* _TASK DIRECTIONS_
Since pictures do not belong in the copy, please repeat every record below exactly without them.

::: DATA SUPPLIED :::

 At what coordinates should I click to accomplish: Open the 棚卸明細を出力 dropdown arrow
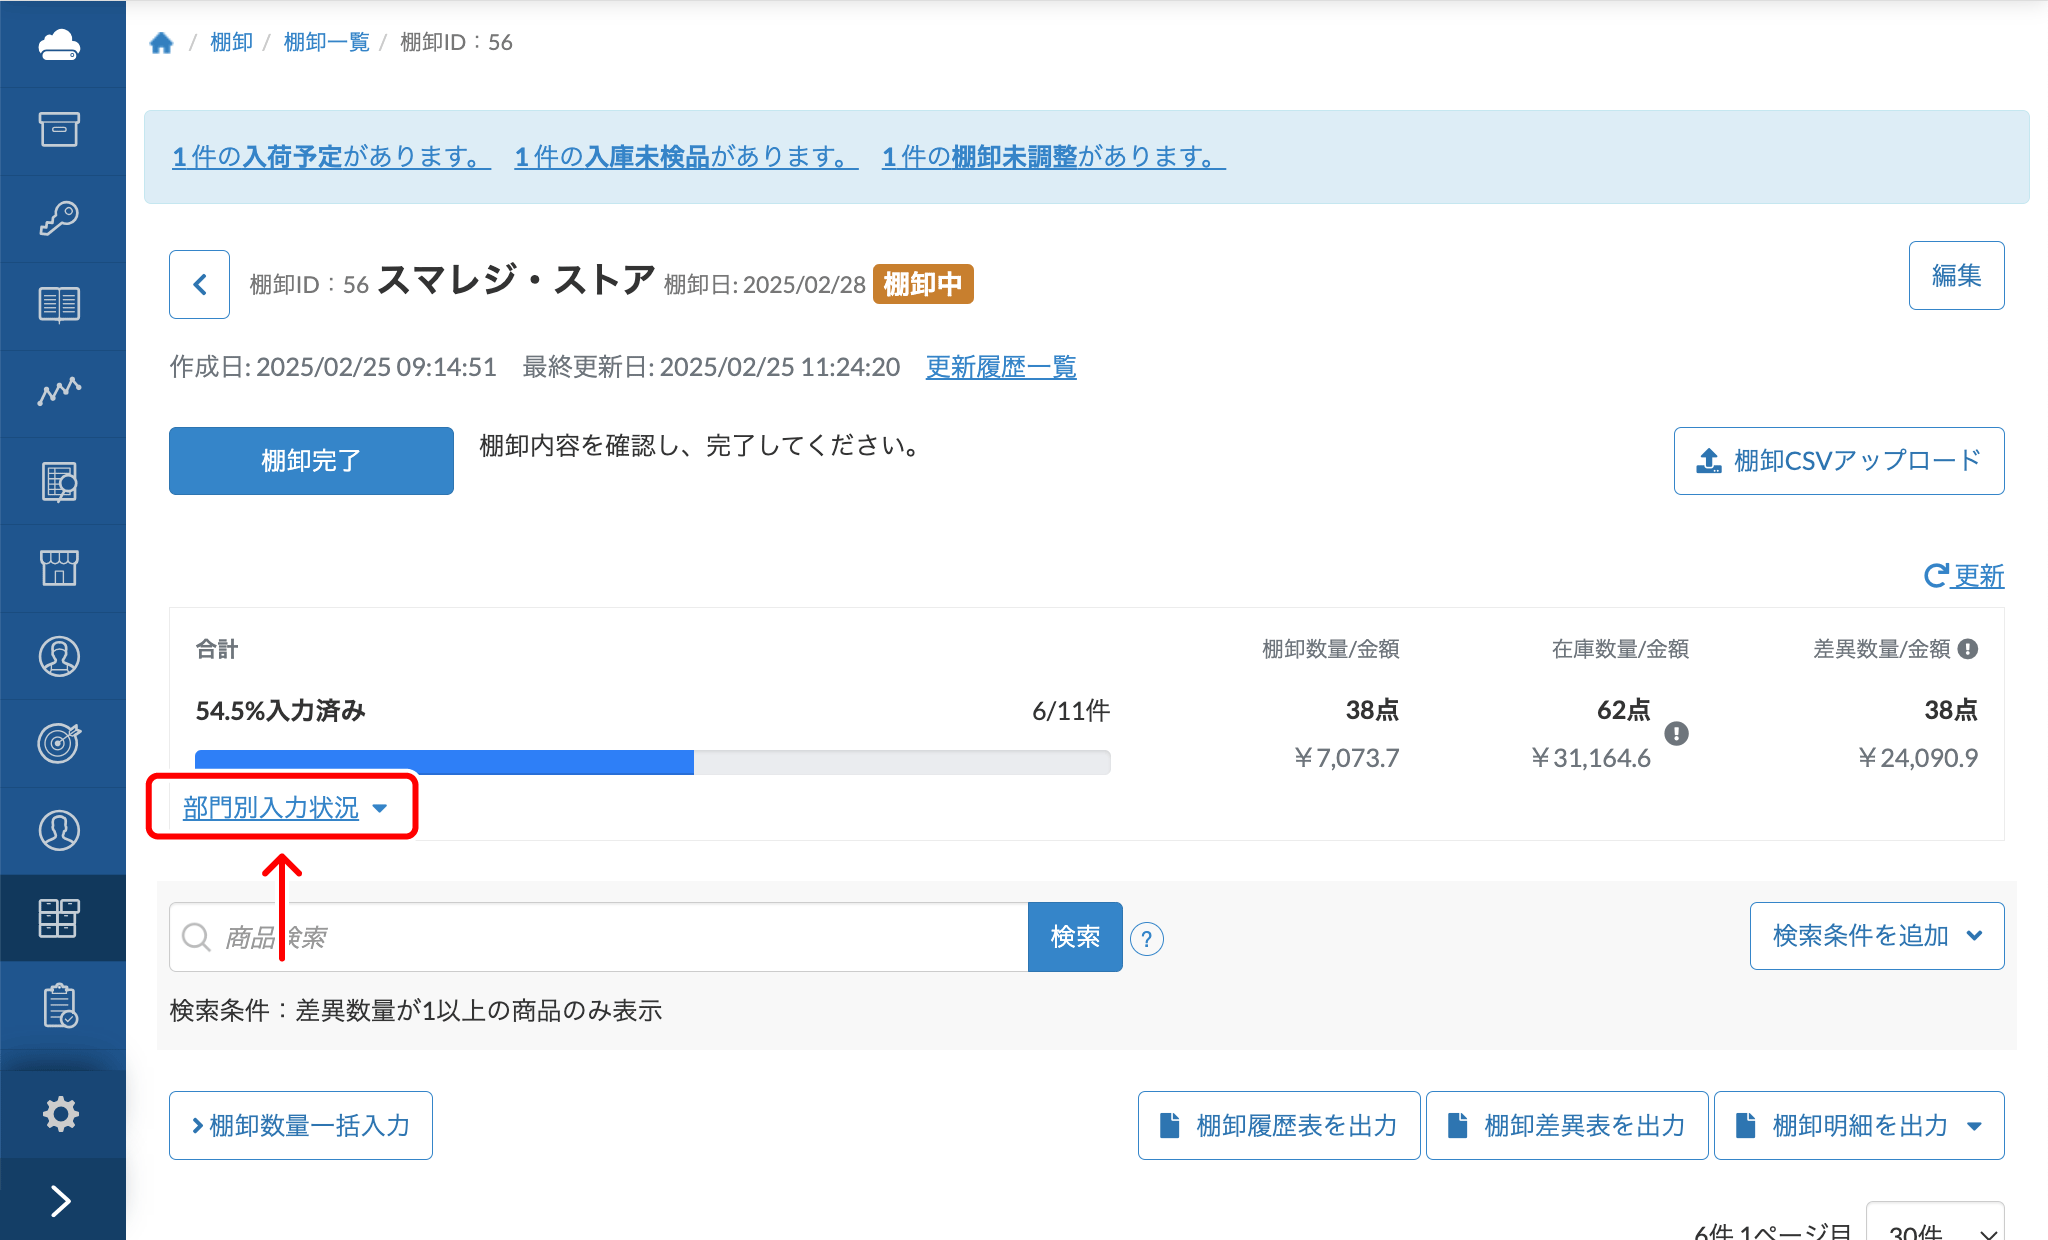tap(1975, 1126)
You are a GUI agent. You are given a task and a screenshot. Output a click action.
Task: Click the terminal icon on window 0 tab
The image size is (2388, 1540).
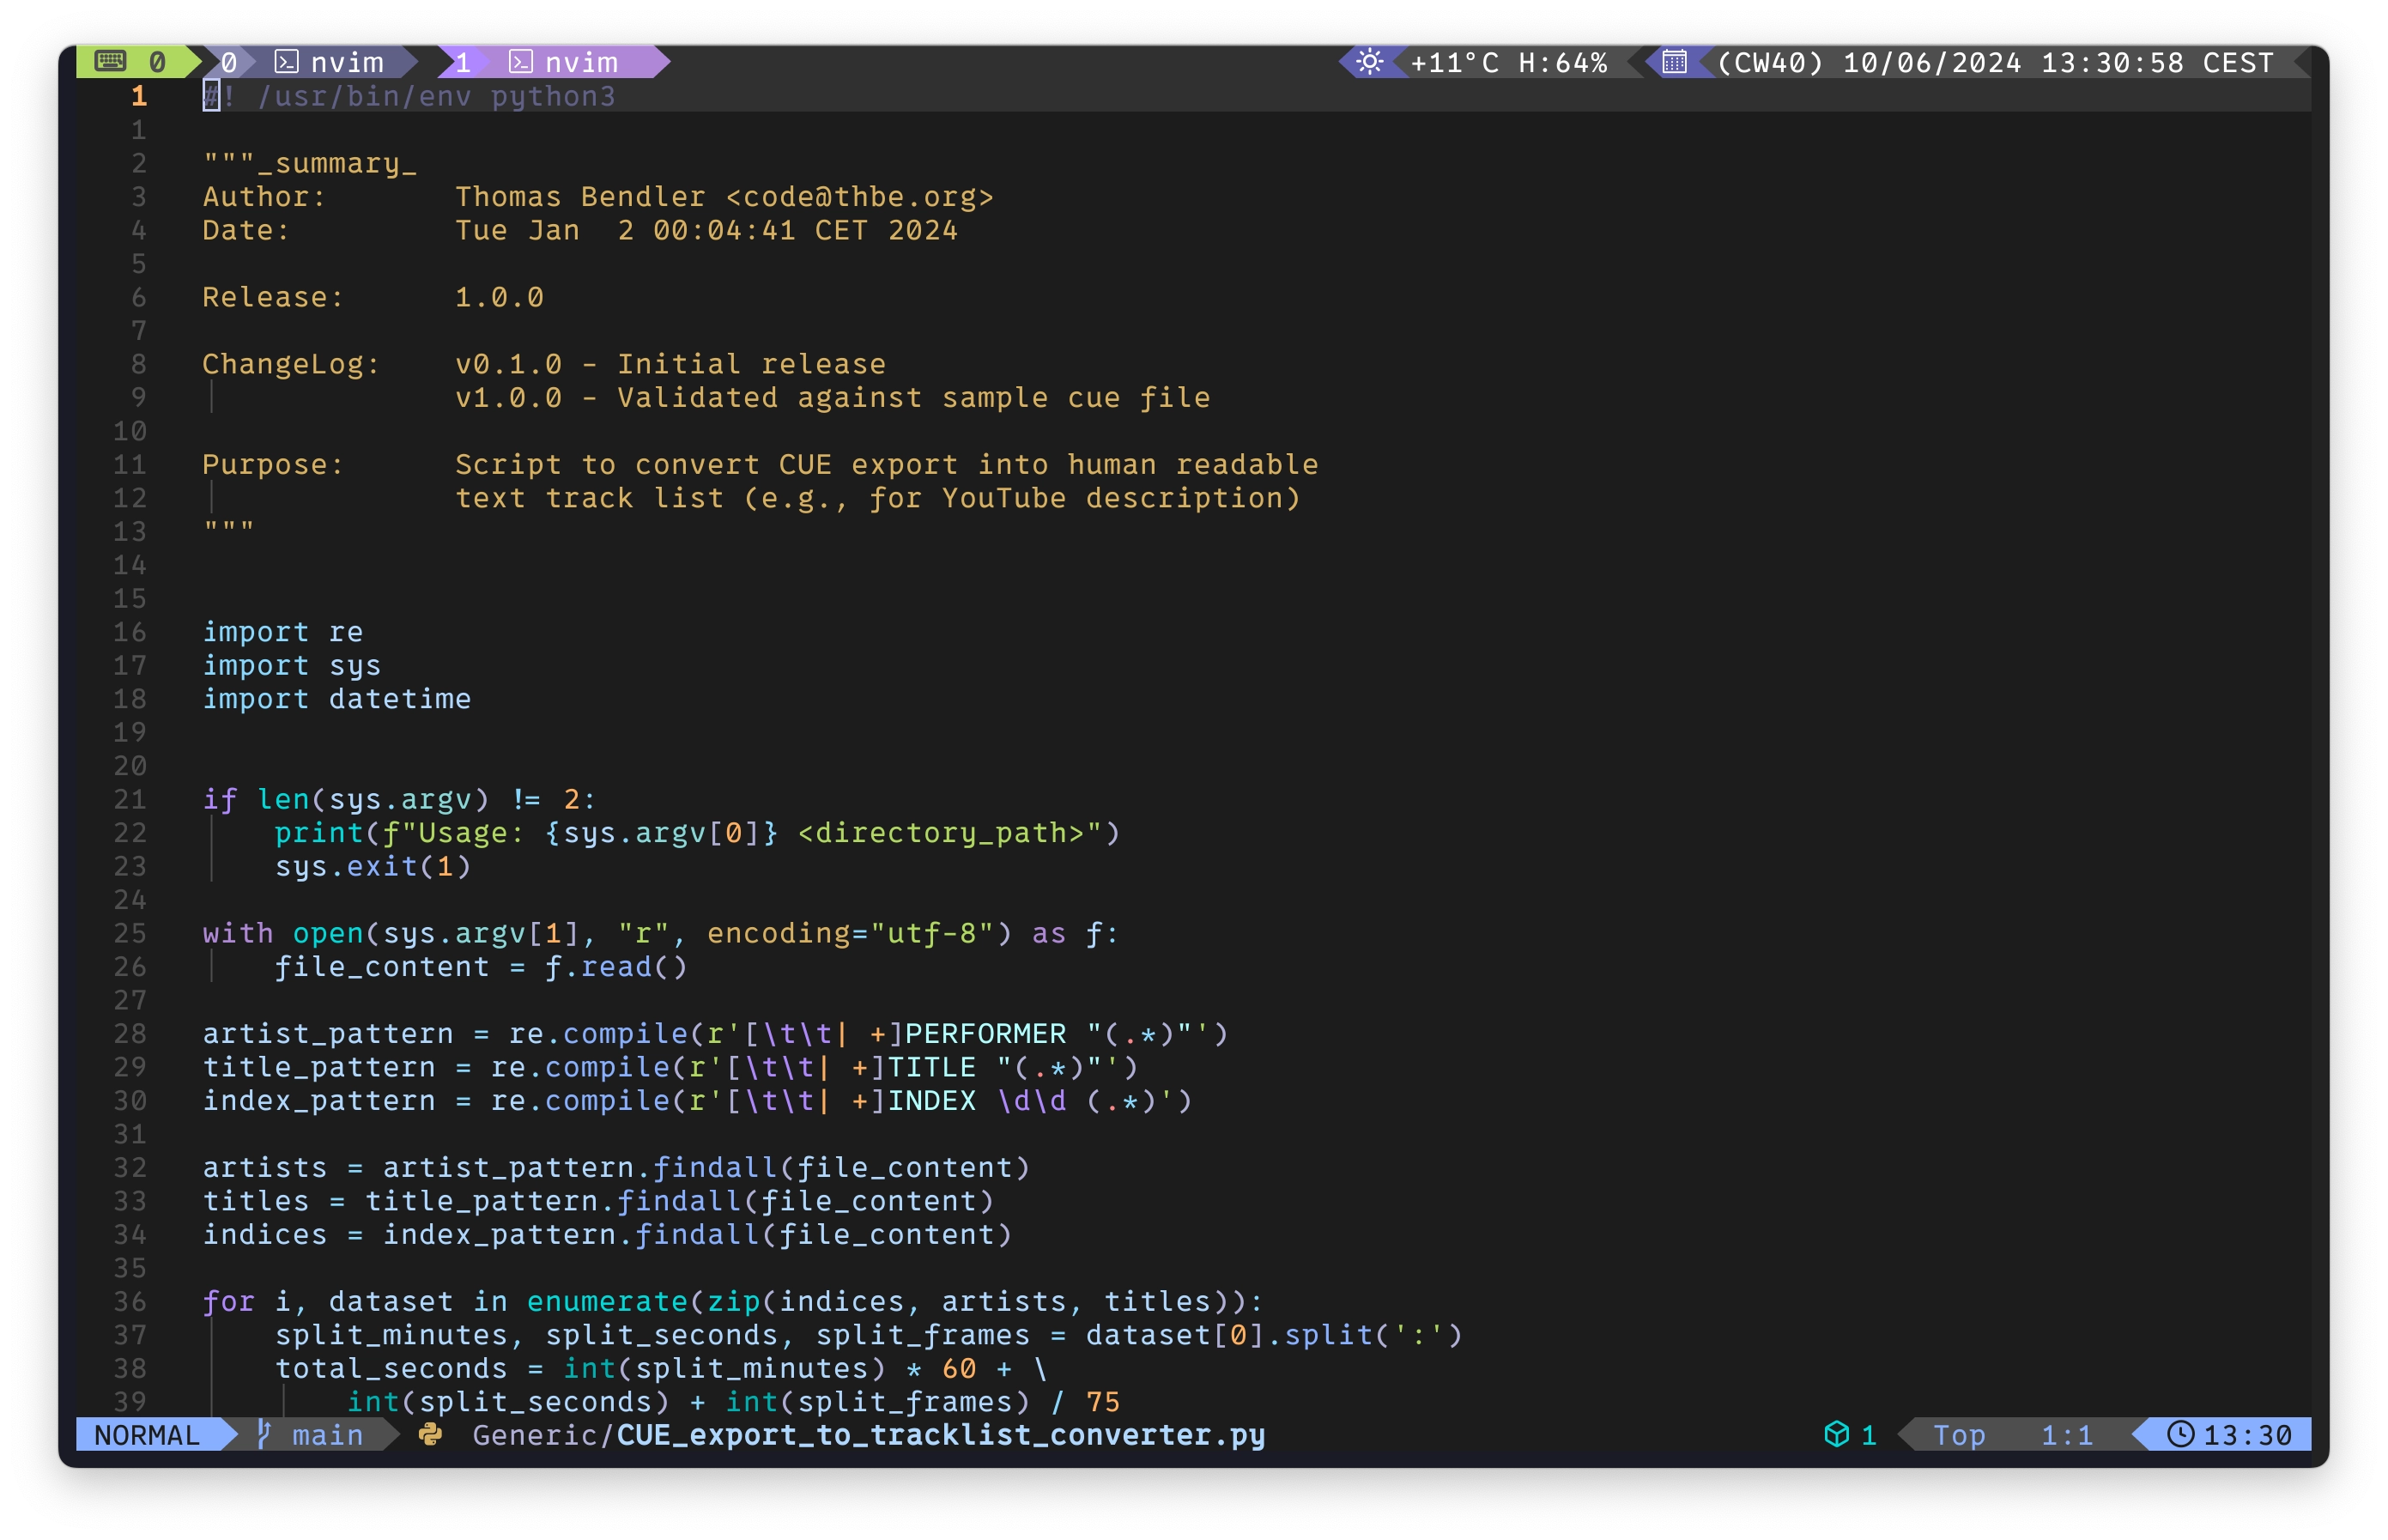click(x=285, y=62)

:::

* _PROBLEM SOLUTION_
 At what coordinates should I click to accomplish: Open the 棚卸明細を出力 dropdown arrow
tap(1975, 1126)
You are a GUI agent. You are given a task and a screenshot. Output a click action.
Task: Click the terminal icon on window 0 tab
The image size is (2388, 1540).
click(x=285, y=62)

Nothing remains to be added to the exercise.